Accountability in the workplace is the paramount method to success. In order to justify your decisions as an owner or manager of a dealership, you have to be able to show the reasons why you are doing something, and so do all of your employees.
If there is an action without a reason, there is no accountability for that action. In all departments of your dealership, actions occur every day that impact your business as a whole. You need to keep track of those actions and how they affect your success.
How Should I Be Accountable?
Goals should be made for all levels of the dealership. What are your Sales goals this month? How much do you expect to receive in return from your marketing efforts? What are your customer service standards that all employees should be following? Goals should be clearly defined and measurable, so that a record can be made to ensure all goals are being met.
Look at the Data
If you don’t know what your goals are or need a better way to understand what your goals should be, look at the data. If you have a way of measuring success and performance, you can easily see where any errors might be occurring, where improvements can be made, or how to excel better at what you are already doing.
One way to find those improvements is through measuring your ROI. You need to track each lead from its origination point to the end sale. Once you are tracking each of your lead sources and the results they provide, you can see which investments were most effective in making a sale and increasing your dealership’s success, and which were less effective in producing results.
Do you have data that can tell if your sales staff is performing at the level they should be? Do they have a sales quota to meet by the end of the month? Are they expected to follow up with customers who recently purchased? Are you keeping track of these expectations?
Discuss Your Expectations
Each position in the dealership has a role to play, and they have specific responsibilities that must be carried out for you all to be successful. You need to communicate your expectations with your employees and make sure they understand their role and what is expected of them to achieve the goals you have set for them.
At ActivEngage, our Virtual Sales Assistants go through a monthly check-in process to look at areas of improvement. The VSA can then go about implementing the necessary changes throughout the next month, and see how their performance improves. A true professional admits their mistakes and weak areas, and seeks to correct them. We are all professionals, aren’t we?
Also, it is good to note that encouragement before criticism is always best. In those monthly meetings you should address not only what your employee needs improvement on, but you should also let them know what they are doing well. This enhances your employees drive for intrinsic incentives, which are their internal motivators for doing a better job, improving a skill, or making a customer’s experience even better with passion for the work they are performing.

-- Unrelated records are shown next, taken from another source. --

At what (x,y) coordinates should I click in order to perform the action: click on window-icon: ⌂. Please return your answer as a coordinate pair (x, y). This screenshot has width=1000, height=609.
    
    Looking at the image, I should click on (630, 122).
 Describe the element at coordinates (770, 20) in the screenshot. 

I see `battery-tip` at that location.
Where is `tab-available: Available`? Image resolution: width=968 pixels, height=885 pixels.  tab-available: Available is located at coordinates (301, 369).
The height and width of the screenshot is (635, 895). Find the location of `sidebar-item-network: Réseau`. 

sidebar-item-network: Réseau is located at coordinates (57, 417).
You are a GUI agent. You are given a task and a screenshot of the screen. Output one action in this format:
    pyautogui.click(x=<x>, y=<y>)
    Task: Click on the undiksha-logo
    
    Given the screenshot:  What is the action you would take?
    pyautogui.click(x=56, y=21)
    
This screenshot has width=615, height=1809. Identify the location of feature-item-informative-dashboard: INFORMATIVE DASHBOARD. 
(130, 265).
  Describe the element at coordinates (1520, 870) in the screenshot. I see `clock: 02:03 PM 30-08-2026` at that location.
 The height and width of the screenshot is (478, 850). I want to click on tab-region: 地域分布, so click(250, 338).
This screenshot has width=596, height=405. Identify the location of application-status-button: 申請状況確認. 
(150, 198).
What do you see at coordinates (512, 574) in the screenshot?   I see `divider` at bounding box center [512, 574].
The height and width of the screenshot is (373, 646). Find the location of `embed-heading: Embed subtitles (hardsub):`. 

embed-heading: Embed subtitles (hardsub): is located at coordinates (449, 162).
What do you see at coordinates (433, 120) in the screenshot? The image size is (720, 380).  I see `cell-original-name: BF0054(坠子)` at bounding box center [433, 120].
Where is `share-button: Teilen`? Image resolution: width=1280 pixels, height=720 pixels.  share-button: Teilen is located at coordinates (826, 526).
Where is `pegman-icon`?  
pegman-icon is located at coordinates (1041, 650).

How to Maintain Accountability
Incentives are what motivates people to be accountable and to sustain or improve performance. You can approach maintaining accountability by offering certain incentives for employees who are meeting the goals to keep them motivated. However, there are two different kinds of incentives:
- Fear of loss (e.g. – loss of a client, money, job, or a business)
- Hope of gain
- Improving Skills
- Personal Interest
Most people who are intrinsically motivated are usually already accountable, because they love what they do and are interested in making their work better. Employees may need extrinsic incentives if they do not have an internal motivation to do well, or if they feel they need some kind of reward to demonstrate and accentuate that their performance is worthy of attention and praise by others.
Accountability Builds Trust
When you create an environment of accountability, where your employees know what you expect and they understand how their work affects the dealership’s success, you build a mutual trust between the manager and the employee to ensure that work is done, and done appropriately. You’ll be able to hold your employees responsible for the work that they do, and they can also give you feedback on what they think is no longer working on the manager’s end.
Everyone is accountable to something. Even an owner of a dealership is accountable to that dealership’s success and for providing the tools to the managers and other employees to perform their jobs in a way that improves the business as a whole. It should be a collective decision to be accountable in order to deliver the results you are looking for and to reach your potential as a truly successful business.